Data records →
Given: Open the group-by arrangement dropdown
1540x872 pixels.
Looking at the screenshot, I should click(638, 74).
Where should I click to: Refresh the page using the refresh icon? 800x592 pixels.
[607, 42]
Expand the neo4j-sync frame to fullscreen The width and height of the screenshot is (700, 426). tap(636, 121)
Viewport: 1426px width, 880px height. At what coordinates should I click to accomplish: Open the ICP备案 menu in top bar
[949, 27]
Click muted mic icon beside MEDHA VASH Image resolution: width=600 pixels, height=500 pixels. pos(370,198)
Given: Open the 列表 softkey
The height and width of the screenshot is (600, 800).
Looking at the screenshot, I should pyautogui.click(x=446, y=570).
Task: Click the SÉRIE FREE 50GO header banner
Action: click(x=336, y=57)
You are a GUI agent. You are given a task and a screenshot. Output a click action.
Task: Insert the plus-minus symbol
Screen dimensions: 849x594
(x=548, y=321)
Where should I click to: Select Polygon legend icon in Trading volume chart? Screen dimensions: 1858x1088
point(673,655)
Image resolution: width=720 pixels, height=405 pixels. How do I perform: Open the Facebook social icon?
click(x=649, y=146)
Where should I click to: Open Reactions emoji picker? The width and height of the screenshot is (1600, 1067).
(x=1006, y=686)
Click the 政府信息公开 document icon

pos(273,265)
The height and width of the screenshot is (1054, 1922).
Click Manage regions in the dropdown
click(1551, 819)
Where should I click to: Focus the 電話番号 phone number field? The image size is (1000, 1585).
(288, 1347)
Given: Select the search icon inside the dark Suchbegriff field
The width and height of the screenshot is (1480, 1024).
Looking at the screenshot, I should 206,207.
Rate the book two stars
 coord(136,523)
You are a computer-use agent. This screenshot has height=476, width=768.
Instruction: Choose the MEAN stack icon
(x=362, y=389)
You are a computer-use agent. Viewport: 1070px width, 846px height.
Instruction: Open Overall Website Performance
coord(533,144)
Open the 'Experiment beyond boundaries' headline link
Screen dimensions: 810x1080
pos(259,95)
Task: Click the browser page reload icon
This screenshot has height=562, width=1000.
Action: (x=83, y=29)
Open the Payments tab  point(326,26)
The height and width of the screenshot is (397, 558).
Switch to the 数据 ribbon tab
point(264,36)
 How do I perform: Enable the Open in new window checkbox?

Work instructions →
Make an exact copy of each line, beginning at the one containing "Task: Click the browser page reload icon" and ending with the last line of the data, and of no other line.

Answer section →
Task: Click the browser page reload icon
This screenshot has height=562, width=1000.
Action: (x=83, y=29)
Open the Payments tab  point(326,26)
The height and width of the screenshot is (397, 558).
Switch to the 数据 ribbon tab
point(264,36)
 How do I perform: Enable the Open in new window checkbox?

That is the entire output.